Centers of mining activity are where the environmental effects of mining can be seen.  Mining and refining have occurred in Sudbury, a city five hours north of Toronto, for about a hundred years.  Nickel, zinc, and copper have been processed there with a large negative impact to the local environment.  Deforestation occurred early to fuel the smelting process, and huge amounts of air pollution in the form of sulphur dioxide and trace elements were produced. Modern smelters have been designed to minimize local impact, but now the trace elements released to the environment travel globally.  Since the 1980s, a lot of money and effort has been put into remediating the environment around Sudbury and, as a result, lakes and forests have begun to recover.

It is difficult to know what consumers can do about the increase in trace elements in the environment.  Trace elements are not likely to harm most of us, and the impact on the environment and/or humans is difficult to observe, or is occurring in remote locations.  We all use energy and metals everyday.  As more has been learned about the potential for harm, certain actions have been taken.  Mercury is no longer used as a fungicide.  Lead is no longer used in paints, or in gasoline.  Due to tighter environmental regulations, industries using these elements are less free to dispose of them via sewage, where they end up in sewage sludge and applied to agricultural land, or in lakes and streams to which treated sewage is added.  This has meant that the amount of cadmium and other non-essential trace elements is lower in sewage sludge today than in sewage sludge of a few decades ago.  For years, pressure treated lumber contained arsenic, another non-essential trace element.  Among other uses, the lumber was then used to make play structures for children, who were then exposed to arsenic.  In Canada, the use of arsenic in this process is being phased out. 

One thing we can do is be very careful of how we dispose of items containing trace elements.  Mercury is present in florescent bulbs, and with the increased use of these, more mercury will find its way into landfills unless it is recycled (and I have read that this is beginning to occur). NiCd batteries contain cadmium and should not be disposed of in normal garbage; our local IKEA has a used battery collection bin.  Electronic items (e.g. computer monitors) often contain potentially toxic trace elements.  And, since mercury is in coal, careful use of electricity, or a switch away from using coal to generate electricity will mean less mercury will end up in the atmosphere.  If you live in an older home with lead based paint, simply adding an additional layer of paint covers over the lead.
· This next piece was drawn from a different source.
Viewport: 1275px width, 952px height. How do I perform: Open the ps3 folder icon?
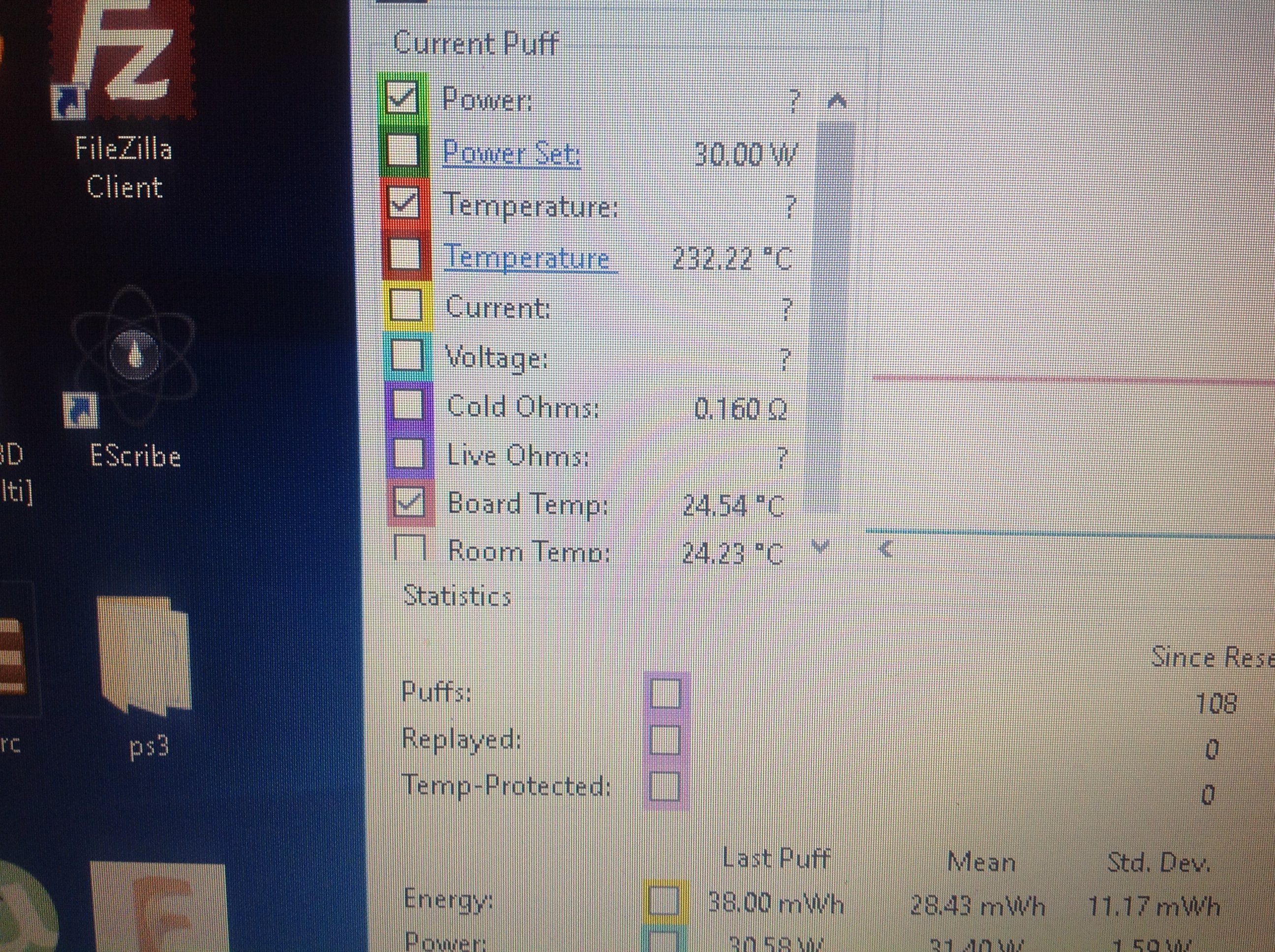click(144, 656)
As Christians, we are called to love God with all our hearts, minds, strengths, and souls, and to love our neighbors as ourselves. With respect to trace elements, this means making careful use of them and of the products that contain them.  We must minimize the release of these to the point where harm is not caused to other humans, or to the rest of the environment.  To do this, we have to be aware of these elements, of the harm that they can cause, and of how they are released. Let us not benefit from the use of products that contain trace elements if it is done at the expense of others or of the environment.